[ACTION ITEM]:
The data should be written out in full, exactly as it stands, and the pictures dropped.

[EXCERPTED RECORDS]:
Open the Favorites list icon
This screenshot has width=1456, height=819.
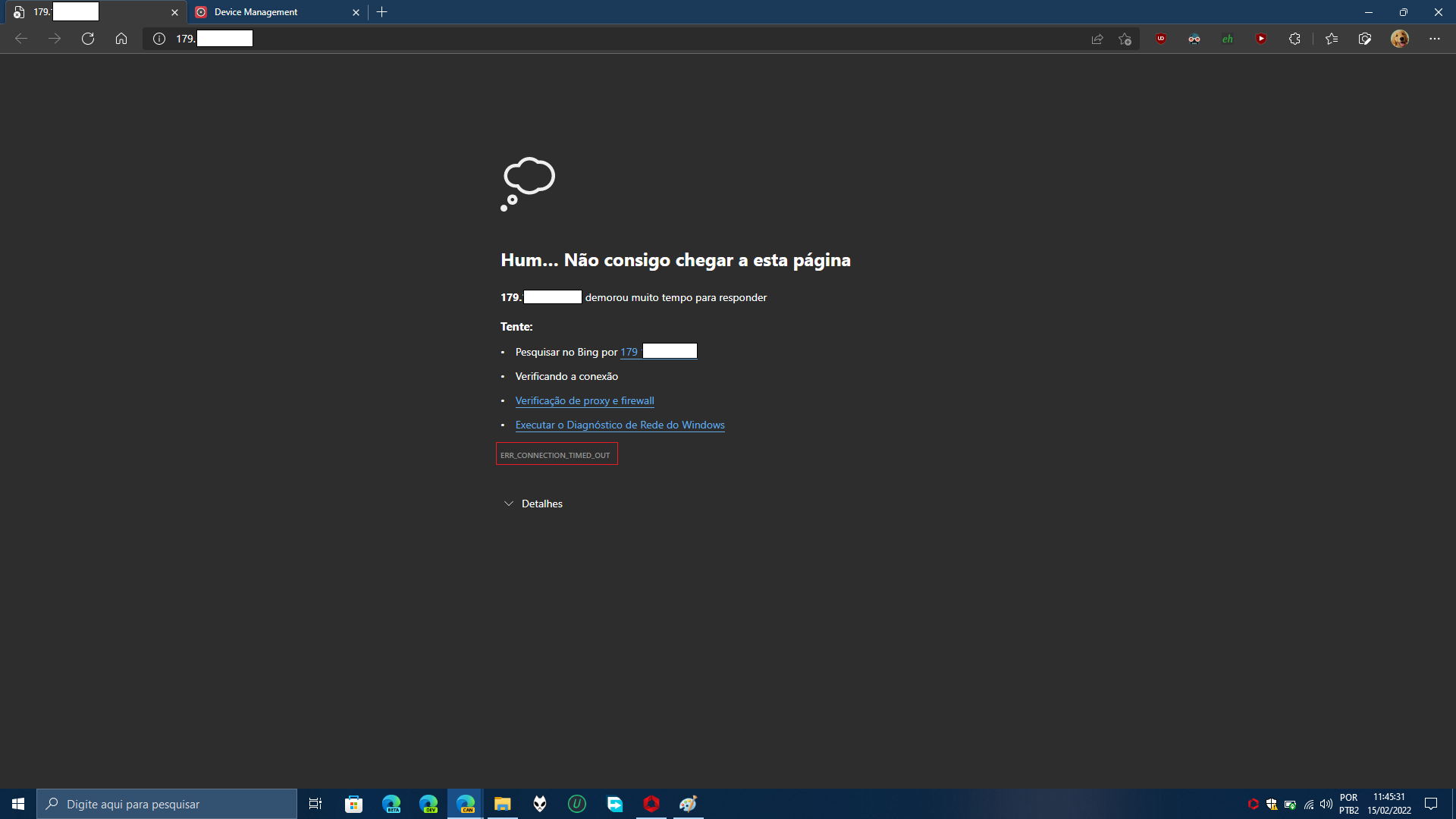[x=1332, y=39]
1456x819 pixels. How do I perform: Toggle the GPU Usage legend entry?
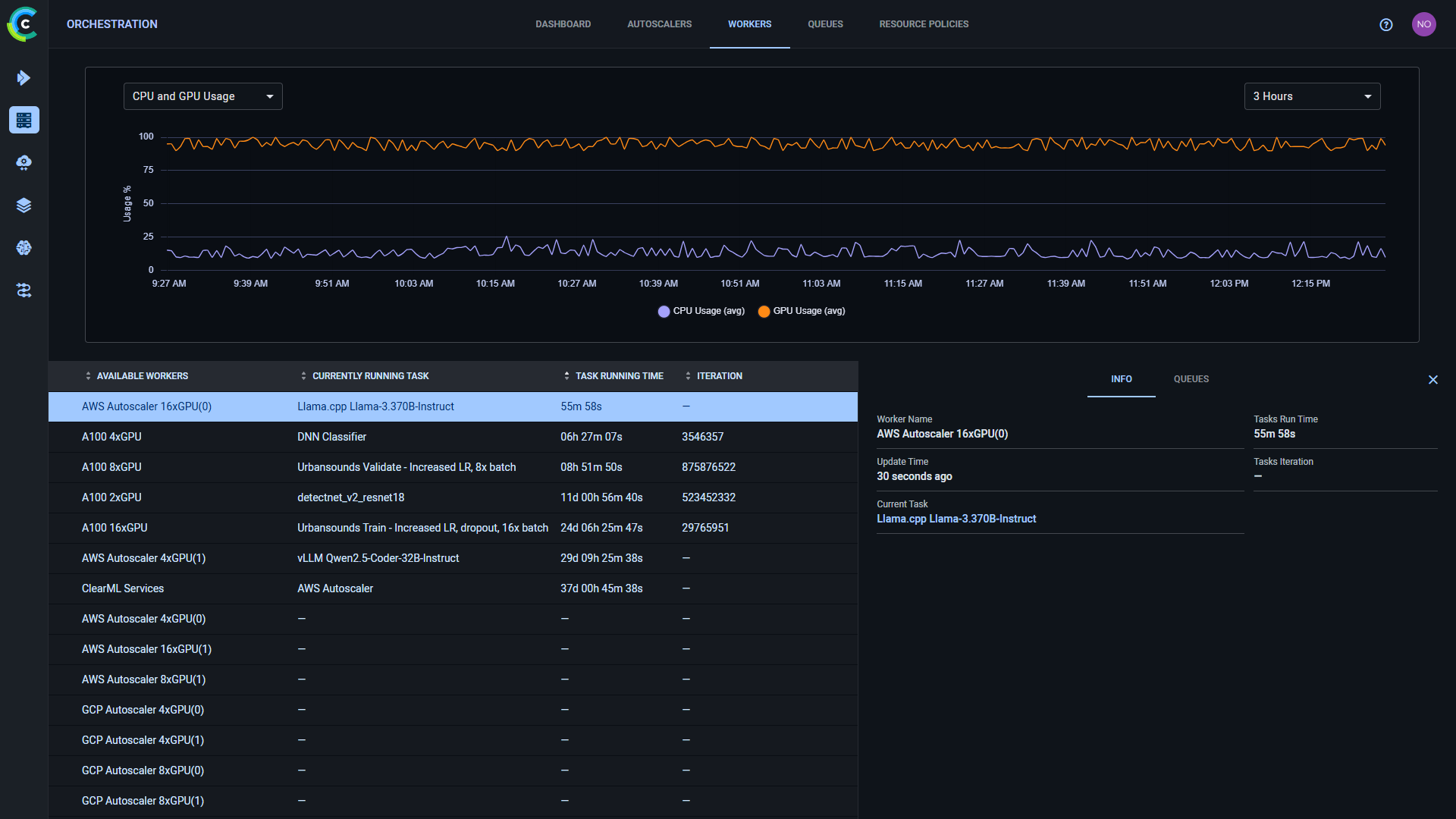tap(800, 311)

[SOLUTION TO THIS EXERCISE]:
Open the Favorites list icon
This screenshot has width=1456, height=819.
[x=1332, y=39]
1456x819 pixels. How do I perform: Toggle the GPU Usage legend entry?
tap(800, 311)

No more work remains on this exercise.